As mentioned above, deal flow has decreased overall, especially for inbound transactions; outbound flow is usually modest (only a small handful of local industrial or commercial groups have the firepower to engage in cross-border acquisitions). The tax reform and other internal factors affecting the country, such as the fiscal deficit and the downgrading of the country's credit rating by international credit agencies, have adversely impacted the M&A activity. Hopefully this is a temporary affect as actions taken to solve these problems – some of them only recently implemented – will have a direct and positive impact on M&A, making prospects more sanguine.
Almost all M&A transactions in the market are between privately held companies. The reality of the Costa Rican market markets is that stock exchanges are incipient and very few companies are listed.
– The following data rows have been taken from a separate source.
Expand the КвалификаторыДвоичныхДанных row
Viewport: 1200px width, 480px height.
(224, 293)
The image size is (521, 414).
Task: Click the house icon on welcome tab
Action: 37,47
Public issues often come up when a public company listed abroad gets into an M&A transaction that touches upon a local subsidiary or branch. This structure means that the transaction is to a certain extent impacted by regulated market rules and hence the local component of the transaction is also subject to the rules.
The most common trend in M&A in Costa Rica is industry consolidation with a view to M&A-driven growth, coupled with financing considerations. This has been notably the case in the telecoms sector and with strategic purchases for certain supply chains and facilities for the production and/or processing of raw materials.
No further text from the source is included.